In this work were employed a century and a half of struggles and diplomacy; for Rome, working for a patient aristocracy and not for a man, was not compelled to attain her end at a bound. Instead of rearing suddenly one of those colossal monarchies formed like the statue of gold with feet of clay, she founded slowly an empire which fell only under the weight of years and of the Northern hordes. After Zama she could have attempted the conquest of Africa, but she left Carthage and the Numidians to enfeeble each other. After Cynoscephalæ and Magnesia, Greece and Asia were all ready for the yoke, but she accorded them fifty years more of liberty. This was because, along with the pride of the Roman name and the necessity for dominion, she always retained some of her ancient virtues. The Popiliuses were more numerous than the Verreses. Now she preferred to rule the world; later she will put it to pillage. Thus, wherever Rome saw strength she sent her legions; all power was broken; the ties of States and leagues were shattered; and when her soldiers were recalled they left behind them only weakness and anarchy. But the task of the legions accomplished, that of the Senate began. After force came craft and diplomacy. Those senators, grown old amidst the terrors of the second Punic war, seemed now to have less pleasure in arms than in the game of politics,—the first, in all ages, of Italian arts.

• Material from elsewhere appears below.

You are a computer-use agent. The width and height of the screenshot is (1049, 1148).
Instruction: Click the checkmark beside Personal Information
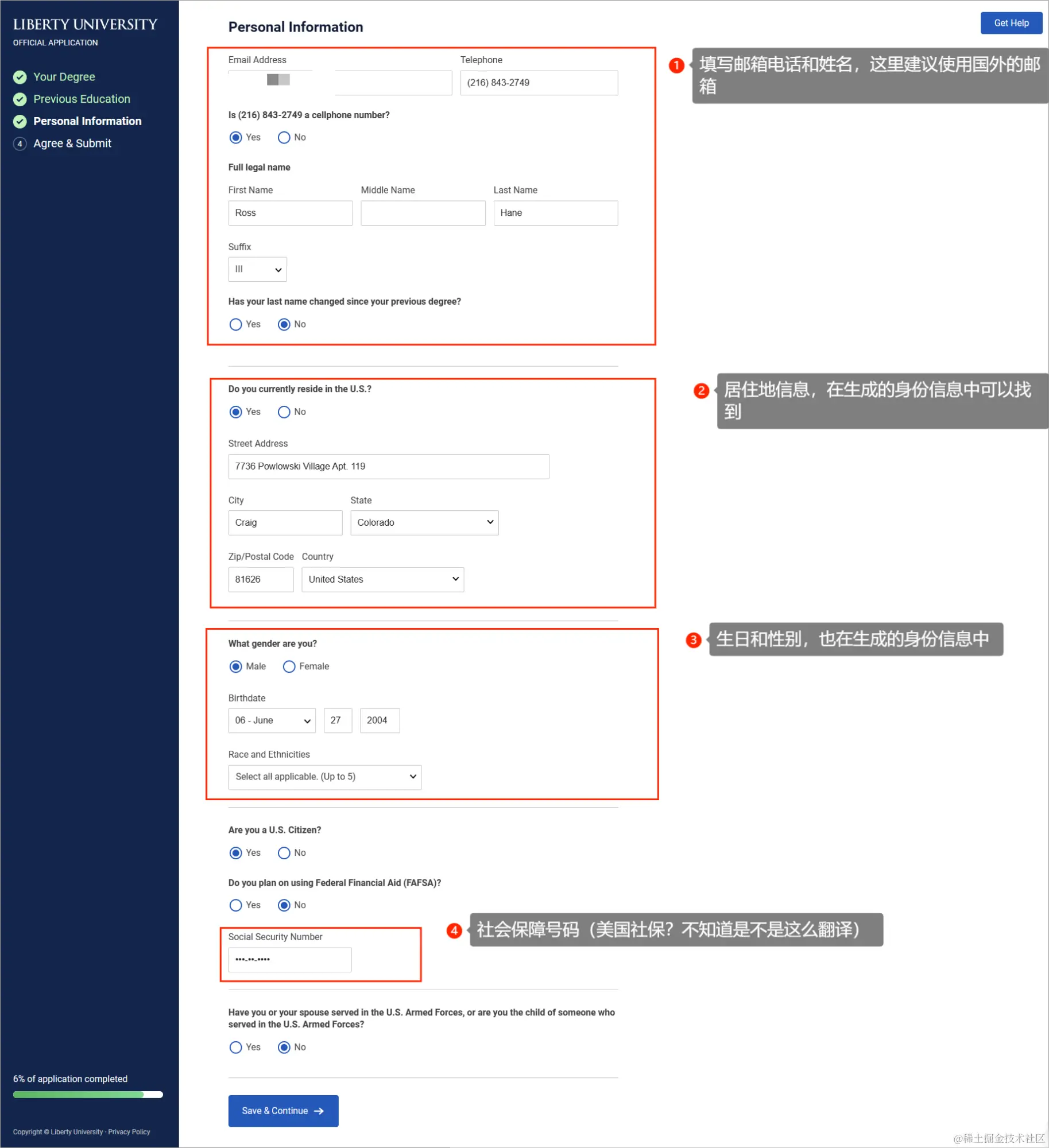click(20, 121)
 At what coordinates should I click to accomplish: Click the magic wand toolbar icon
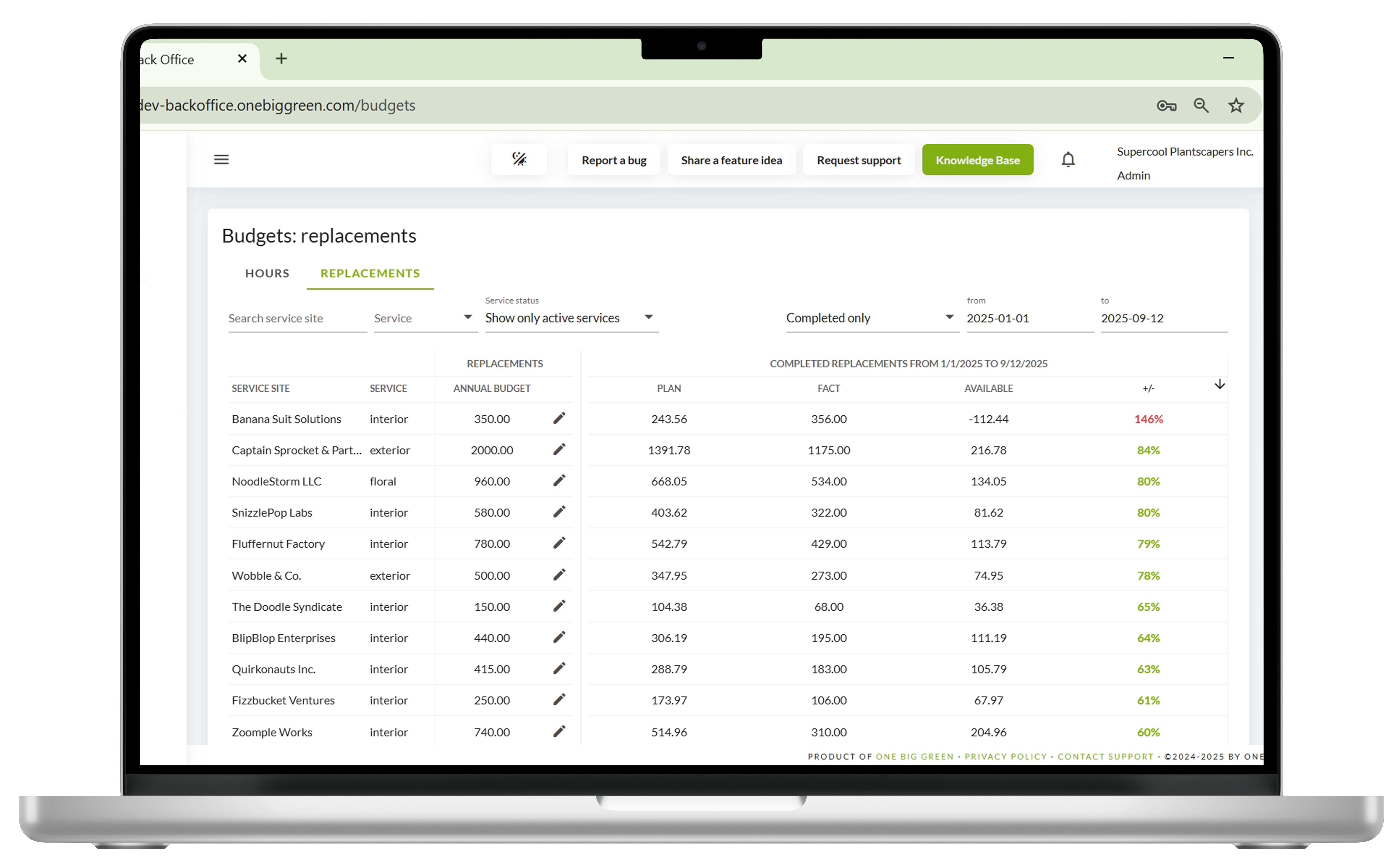[519, 159]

Several other causes dictated this policy of reserve. Against the Gauls, the Samnites, Pyrrhus, and Hannibal,—in other words, for the defense of Latium and of Italy,—Rome had employed all her strength; it was then a question of her existence: whereas, in the wars with Greece and with Asia, her ambition and her pride alone were interested; and wisdom demanded that some relaxation be given to the plebeians and the allies. The Senate had moreover too many affairs on its hands—the wars with Spain, with Corsica, with Cisalpina, and with Istria—to admit of its becoming deeply involved in the East. Therefore two legions only will fight Philip and Antiochus—that will suffice to conquer, but would be too little to despoil them. Furthermore, the Senate believed that in penetrating into this Greek world, where an old glory concealed so much weakness, they could not accord too much to prudence. These pitiless enemies of the Volscians and the Samnites will not proceed in their next wars by exterminating their adversaries and wasting their country. “It was not with such a purpose,” said they, “that they came to pour out their blood; they took in hand the cause of oppressed Greece.” And that language and that policy they will not change after victory. The first act of Flamininus, on the day after Cynoscephalæ, was to proclaim the liberty of the Greeks. All who bore that respected name seemed to have the right to Roman protection; and the little Greek cities of Caria, and of the coasts of Asia and Thrace, received with astonishment their liberty from a people that they hardly knew. All were captivated by this apparent generosity. None perceived that in restoring independence to the cities and States, Rome wished to break up the confederations that sought to reorganize and would perhaps have given new force to Greece. In isolating them and attaching them to herself by grateful ties, she placed them almost insensibly under her influence. She made allies of them; and every one knows what the allies of Rome became. Thus the Senate was so well satisfied with this policy, which created division everywhere and awakened extinct rivalries, that for half a century it followed no other.